Peabody Place has been vacant for the better part of four years, though it didn’t officially close down until 2011. The lack of activity at the site is a sad reminder of just how isolated downtown is for the vast majority of Memphians, despite the huge population growth in the past 15 years or so.
Who could have imagined…in 2001 when it opened, that people’s buying habits would change so swiftly, or that the folks who by and large moved downtown would be on the bleeding edge of that change. The mall wasn’t a bad idea for its time, but it couldn’t withstand the 1-2 punch of a deep and wide recession, along with changes in the way people buy things.
Since its closing there have been rumors that the building would be re-developed by Belz Enterprises into a combination of suites and convention space. But with demand for downtown hotel rooms flat, and a local convention business that’s anything but robust, no solid plans have been announced.
There’s no question the site SHOULD be developed into something. The question is what?
Mayor Wharton thinks the answer is…a convention center.
Is that a good idea? Lets start from what the city wants/needs first and work backwards.
There are several schools of thought as to what the city’s convention business needs. Spend a little time in the Cook Convention Center and your first instinct will be…a modern convention center.
But that modern space need not be something along the lines of the $650 million dollar Music City Center in Nashville. In fact, we don’t have the hotel space downtown, or just about anywhere else to utilize a space that big. Increasing the number of rooms in the downtown area will take some time, and a track record of low vacancy rates isn’t helping. Last time I looked, occupancy downtown was around 60% which is a little below the national average, but the Average Daily Rate (ADR) was only about 74% of the national average. So until there’s a consistently a higher occupancy rate, causing an increase in the ADR, developers aren’t exactly going to flock to downtown Memphis.
What we have here is the classic “chicken/egg” scenario that is more frequently used as a rationale for inaction in this city than any other place I’ve lived.
Truth is, hotels aren’t going to flock to downtown unless there’s a good bunch of somethings (attractions) that are going to inspire confidence…and ladies and gentlemen, the Cook ain’t it.
But all is not lost. Any of the three options under discussion: revamping the Cook, building a new Convention Center, or turing Peabody Place into a convention space could crack the egg and pluck the chicken. But if the goal is increasing hotel capacity, the Peabody Place proposal has some competitive disadvantages for developers.
I’m not one of those that’s 100% against the idea of a public-private partnership as a general statement. They can sometimes work out. The public gets what they need (an amenity or service) and the private business gets what they long for (a revenue center).
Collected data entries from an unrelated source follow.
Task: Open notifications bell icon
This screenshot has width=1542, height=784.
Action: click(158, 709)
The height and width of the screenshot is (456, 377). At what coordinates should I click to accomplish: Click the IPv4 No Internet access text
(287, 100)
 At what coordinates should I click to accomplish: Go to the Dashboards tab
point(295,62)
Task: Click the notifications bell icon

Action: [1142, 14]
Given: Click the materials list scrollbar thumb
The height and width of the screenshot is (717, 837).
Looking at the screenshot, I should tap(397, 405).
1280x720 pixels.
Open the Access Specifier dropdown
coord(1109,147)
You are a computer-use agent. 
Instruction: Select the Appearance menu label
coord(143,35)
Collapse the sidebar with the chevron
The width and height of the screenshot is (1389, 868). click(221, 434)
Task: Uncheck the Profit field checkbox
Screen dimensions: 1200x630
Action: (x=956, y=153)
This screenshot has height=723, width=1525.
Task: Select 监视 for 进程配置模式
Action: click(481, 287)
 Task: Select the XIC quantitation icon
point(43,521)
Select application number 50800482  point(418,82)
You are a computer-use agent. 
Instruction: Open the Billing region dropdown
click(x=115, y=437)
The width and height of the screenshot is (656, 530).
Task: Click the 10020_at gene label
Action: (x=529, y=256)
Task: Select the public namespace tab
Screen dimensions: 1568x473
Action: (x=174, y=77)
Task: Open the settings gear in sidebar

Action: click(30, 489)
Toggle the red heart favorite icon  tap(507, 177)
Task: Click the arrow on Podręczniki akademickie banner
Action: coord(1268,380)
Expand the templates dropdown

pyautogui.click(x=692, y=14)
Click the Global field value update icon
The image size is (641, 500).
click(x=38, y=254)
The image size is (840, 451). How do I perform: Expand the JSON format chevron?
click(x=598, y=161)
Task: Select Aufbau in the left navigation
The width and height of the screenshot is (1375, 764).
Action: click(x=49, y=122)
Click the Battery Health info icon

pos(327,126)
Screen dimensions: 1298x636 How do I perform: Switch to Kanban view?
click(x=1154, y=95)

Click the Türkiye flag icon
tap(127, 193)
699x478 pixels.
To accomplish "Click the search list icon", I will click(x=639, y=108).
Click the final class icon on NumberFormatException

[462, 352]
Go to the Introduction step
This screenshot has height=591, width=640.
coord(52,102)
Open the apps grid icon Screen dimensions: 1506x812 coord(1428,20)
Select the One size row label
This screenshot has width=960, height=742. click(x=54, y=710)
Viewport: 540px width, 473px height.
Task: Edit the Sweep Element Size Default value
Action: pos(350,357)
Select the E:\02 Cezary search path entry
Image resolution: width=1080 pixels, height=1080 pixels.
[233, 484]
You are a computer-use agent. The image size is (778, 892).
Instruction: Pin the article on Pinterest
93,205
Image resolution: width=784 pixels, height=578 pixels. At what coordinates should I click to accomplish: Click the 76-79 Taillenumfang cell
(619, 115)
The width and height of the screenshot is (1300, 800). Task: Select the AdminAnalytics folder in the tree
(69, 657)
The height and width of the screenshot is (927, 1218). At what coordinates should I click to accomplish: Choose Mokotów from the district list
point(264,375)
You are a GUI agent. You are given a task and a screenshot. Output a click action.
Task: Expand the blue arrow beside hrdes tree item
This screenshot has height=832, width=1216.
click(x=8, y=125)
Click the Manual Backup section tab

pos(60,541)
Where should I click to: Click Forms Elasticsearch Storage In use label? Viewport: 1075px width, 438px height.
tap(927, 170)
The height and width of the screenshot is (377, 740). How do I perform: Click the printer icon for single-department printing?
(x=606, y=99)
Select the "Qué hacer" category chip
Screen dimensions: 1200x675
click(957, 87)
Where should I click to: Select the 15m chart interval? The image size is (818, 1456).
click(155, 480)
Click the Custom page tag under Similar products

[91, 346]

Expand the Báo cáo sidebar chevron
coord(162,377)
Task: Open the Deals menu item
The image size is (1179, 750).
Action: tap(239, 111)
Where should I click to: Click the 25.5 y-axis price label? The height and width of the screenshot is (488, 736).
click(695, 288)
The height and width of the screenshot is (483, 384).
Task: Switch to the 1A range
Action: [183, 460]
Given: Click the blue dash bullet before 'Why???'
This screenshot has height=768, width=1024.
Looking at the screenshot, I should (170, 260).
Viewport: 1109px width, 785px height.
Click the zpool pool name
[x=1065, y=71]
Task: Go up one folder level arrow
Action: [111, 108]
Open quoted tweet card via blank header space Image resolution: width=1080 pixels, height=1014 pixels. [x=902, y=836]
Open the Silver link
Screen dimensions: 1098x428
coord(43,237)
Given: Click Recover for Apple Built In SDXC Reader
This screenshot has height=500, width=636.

That said, if the idea of expanding the amount of convention space is part of a long-term plan to also increase tourism in the city, and, in the process, increase the number of rooms, occupancy rates, and ADR, then building your space on land that is controlled by a large hotel operator may not be what you want to do.
The problem is, it creates a competitive advantage for the hotel. Since they’re right there and they can bundle services, it means other hotels are left in the lurch.
I’m not a hotel developer, but I wouldn’t want to go up against that.
And the Peabody has a history of using its current competitive advantage as a blunt object.
If you want to do a meeting at the current Peabody facilities, and use an outside vendor for A/V and all sorts of other things, the Peabody will try to add a 10% surcharge. They have an in-house vendor…A/V powerhouse PSAV.
I’m not dogging on PSAV. They’re a fine company, and I’ve worked with them (as a client-side production coordinator) on several occasions.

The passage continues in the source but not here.